Mishle gözlerini İrna’dan ayırmadan tekrar, “Göster,” dedi.

İrna ellerini arkadaşına doğru uzatırken avuçlarında yıldırımlar dans ediyordu.

“Bunu yaparken içinden bile olsa hiçbir tanrıya ya da tanrıçaya yalvardın mı?”

İrna yüzünü nefretle buruşturup, “Hepsine lanet olsun,” dedi.

“O zaman bu yaptığın büyü. Sen de büyücüsün.”

“Büyü mü? O ne demek?”

“O kadar özgür ruhun vardı ki bir gün bunun olabileceğini biliyordum. Bağlandığın o rıhtım bile seni uzun süre tutamadı. Sen hep özgür olmalıydın.” Mishle, İrna’nın omuzlarını tuttu. “Şimdi beni iyi dinle. Aslında her insanın büyü yapma gücü vardır. Ama tanrılar büyü güçlerini engellemek için Giddar’da doğan her insanın ruhunu mühürler. Rahipler, rahibeler taptıkları tanrılara dua ederek bu mührü bir süreliğine açarlar ve güçlerini kullanırlar. Az sayıda olsalar da ruhundaki mührü kırıp hiçbir tanrıya dua etmeden içindeki gücü kullanan başkaları da vardır. Bunlara büyücü denir. Ruhun köşeye sıkıştırılınca sen de zaten zayıf olan mührünü kırmışsın. Ama artık bu şehirden kaçıp kurtulman yeterli değil. Tanrılar Giddar’da büyücülerin dolaşmasını istemezler. Eğer büyücü olduğun anlaşılırsa onların suskunları seni anında öldürürler.”

“Hiçbir şey anlamadım. Sen tüm bunları nasıl oluyor da biliyorsun?”

“Bunun şu anda hiçbir önemi yok İrna. Hemen evine dön ve benden haber bekle. Konuyu akşam babama açacağım. O ne yapılacağını bilir.”
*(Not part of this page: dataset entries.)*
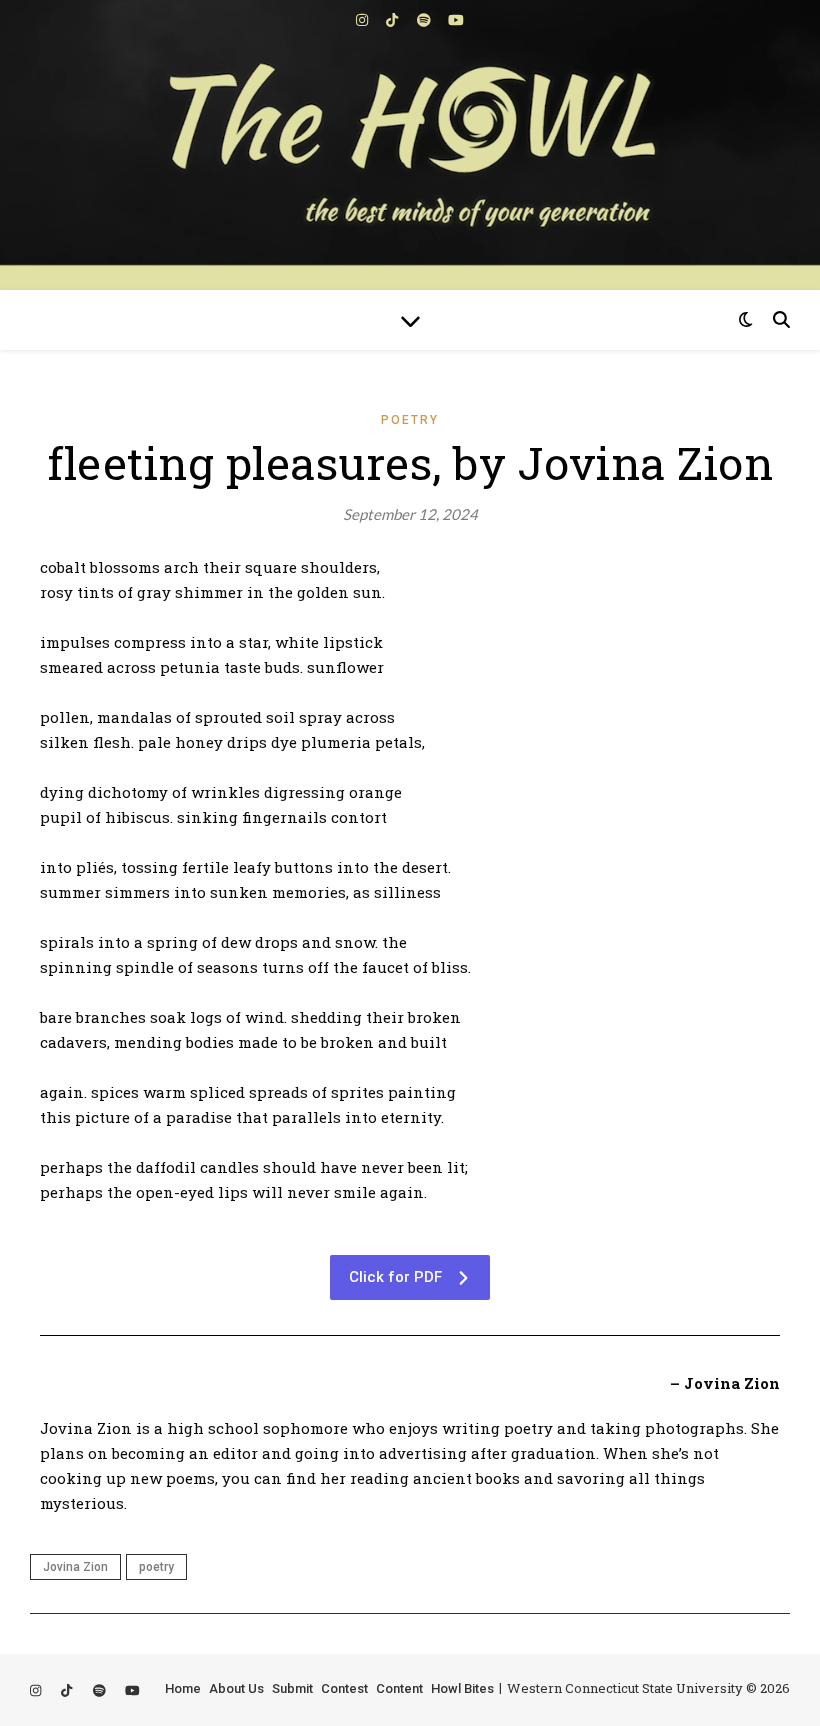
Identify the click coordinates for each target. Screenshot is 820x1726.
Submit (292, 1688)
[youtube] (456, 20)
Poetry (410, 420)
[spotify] (425, 20)
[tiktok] (393, 20)
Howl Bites (462, 1688)
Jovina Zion (75, 1567)
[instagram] (363, 20)
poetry (156, 1567)
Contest (344, 1688)
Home (183, 1688)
İrna hekim kadının evine varana kadar sokaklarda hiç kimseyle karşılaşmayınca şansının ona yardım ettiğini düşündü. Kayınvalidesi sinirden köpürmüş bir halde kapının önünde onu bekliyordu. “Sana yemin ediyorum, oğlum bu yaptığını duyarsa canına okur.” Yaşlı kadın eve dönene kadar İrna’nın omuzlarına vurup sürekli söylendi.
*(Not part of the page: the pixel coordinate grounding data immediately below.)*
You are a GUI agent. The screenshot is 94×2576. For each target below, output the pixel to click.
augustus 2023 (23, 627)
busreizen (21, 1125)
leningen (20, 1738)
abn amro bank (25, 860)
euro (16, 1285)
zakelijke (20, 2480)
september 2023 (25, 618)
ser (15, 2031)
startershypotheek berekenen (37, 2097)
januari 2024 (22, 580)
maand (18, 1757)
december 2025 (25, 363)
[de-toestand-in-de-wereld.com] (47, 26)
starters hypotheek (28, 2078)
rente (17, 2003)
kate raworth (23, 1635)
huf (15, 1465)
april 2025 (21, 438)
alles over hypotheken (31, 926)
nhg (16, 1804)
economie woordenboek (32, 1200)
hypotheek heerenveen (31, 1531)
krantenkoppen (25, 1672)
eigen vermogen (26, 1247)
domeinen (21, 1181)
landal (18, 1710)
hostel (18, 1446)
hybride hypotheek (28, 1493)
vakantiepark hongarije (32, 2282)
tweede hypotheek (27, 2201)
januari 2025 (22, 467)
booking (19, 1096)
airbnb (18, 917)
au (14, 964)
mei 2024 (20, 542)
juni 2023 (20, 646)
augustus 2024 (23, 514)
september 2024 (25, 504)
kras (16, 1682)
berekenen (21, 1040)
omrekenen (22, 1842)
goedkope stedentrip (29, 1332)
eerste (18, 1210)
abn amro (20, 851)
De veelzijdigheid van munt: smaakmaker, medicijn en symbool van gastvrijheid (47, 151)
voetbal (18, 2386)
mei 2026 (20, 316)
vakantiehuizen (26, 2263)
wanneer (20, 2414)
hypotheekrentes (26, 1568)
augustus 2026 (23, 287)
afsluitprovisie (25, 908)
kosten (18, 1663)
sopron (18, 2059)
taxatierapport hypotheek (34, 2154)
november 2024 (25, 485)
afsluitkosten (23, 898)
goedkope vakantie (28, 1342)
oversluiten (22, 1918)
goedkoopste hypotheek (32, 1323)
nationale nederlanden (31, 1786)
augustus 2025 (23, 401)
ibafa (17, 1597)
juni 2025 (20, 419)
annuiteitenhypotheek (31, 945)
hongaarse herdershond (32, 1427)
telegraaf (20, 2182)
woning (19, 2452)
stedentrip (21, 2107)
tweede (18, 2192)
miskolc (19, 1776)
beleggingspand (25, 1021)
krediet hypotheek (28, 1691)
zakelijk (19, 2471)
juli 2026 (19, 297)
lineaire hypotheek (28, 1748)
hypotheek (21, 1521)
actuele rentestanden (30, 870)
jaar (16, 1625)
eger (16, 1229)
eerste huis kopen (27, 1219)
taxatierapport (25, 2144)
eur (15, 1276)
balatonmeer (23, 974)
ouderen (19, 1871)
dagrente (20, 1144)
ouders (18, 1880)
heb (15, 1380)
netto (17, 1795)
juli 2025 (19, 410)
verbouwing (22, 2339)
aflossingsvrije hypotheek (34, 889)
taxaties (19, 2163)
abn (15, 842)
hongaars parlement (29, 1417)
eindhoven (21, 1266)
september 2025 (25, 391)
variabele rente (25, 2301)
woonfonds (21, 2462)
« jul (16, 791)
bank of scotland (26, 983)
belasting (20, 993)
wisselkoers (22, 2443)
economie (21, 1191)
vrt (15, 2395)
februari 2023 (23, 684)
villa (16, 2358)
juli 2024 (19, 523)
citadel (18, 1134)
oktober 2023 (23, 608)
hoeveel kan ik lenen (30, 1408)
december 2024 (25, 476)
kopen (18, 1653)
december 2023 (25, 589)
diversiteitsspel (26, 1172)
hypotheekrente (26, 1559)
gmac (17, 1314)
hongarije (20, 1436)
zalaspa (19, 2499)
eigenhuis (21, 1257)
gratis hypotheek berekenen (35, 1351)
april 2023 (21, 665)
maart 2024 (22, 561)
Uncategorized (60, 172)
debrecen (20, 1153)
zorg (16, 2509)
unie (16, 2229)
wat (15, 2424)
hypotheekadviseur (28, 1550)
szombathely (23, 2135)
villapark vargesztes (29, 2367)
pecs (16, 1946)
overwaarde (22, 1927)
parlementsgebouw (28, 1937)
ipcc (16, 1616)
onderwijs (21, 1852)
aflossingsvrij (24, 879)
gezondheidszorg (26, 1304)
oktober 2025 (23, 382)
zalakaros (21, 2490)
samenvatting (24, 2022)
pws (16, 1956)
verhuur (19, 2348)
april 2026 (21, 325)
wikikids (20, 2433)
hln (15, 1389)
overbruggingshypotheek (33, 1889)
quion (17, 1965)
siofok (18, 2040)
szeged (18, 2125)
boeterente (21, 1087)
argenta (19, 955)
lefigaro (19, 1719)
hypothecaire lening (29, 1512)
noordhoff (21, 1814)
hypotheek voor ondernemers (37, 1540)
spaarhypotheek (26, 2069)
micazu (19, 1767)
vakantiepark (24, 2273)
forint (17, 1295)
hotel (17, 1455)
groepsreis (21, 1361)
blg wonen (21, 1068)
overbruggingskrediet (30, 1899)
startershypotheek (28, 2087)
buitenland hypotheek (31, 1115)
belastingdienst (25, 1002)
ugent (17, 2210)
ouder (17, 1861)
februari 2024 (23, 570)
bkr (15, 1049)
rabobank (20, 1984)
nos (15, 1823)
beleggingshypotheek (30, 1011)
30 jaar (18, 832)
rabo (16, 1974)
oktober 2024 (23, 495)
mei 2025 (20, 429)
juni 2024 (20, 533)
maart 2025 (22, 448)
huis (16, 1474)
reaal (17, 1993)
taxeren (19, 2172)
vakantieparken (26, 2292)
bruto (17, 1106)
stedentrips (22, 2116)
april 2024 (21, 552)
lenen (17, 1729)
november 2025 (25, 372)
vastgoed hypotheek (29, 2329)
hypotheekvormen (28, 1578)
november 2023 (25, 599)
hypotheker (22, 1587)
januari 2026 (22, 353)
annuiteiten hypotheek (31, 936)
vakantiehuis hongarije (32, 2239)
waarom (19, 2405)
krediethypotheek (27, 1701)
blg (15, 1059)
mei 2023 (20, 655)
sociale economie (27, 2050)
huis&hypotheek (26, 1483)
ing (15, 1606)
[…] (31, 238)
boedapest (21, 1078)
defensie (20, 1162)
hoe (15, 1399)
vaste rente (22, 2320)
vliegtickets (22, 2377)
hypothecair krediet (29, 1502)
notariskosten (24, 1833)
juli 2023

Akşam olduğunda İrna odasında oturmuş olanları, Mishle’nin ona nasıl haber yollayacağını düşünüyordu. Odanın kapısı hışımla açıldı. Nidra içeri dalıp kapıyı çarparak kapadı ve hiç yavaşlamadan İrna’ya sert bir tokat attı. Aldığı darbeyle yatağa devrilen genç kadın daha doğrulmadan kocası bu sefer üstüne çullandı. Genç adam kısa bir debelenmeden sonra karısının bileklerini tutup onu sırt üstü yatağa mıhlamayı başardı. Tüm ağırlığıyla karısının üstündeydi. “Hiç akıllanmayacaksın, değil mi? İnsanlar bugün seni tek başına sokaklarda koştururken görmüşler. Beni kimle aldatıyorsun? Ha kimle?”

İrna cevap olarak, geçmişte bu kadar yakında durduğunda onu heyecanlandıran yüze nefretle bakıp tükürdü.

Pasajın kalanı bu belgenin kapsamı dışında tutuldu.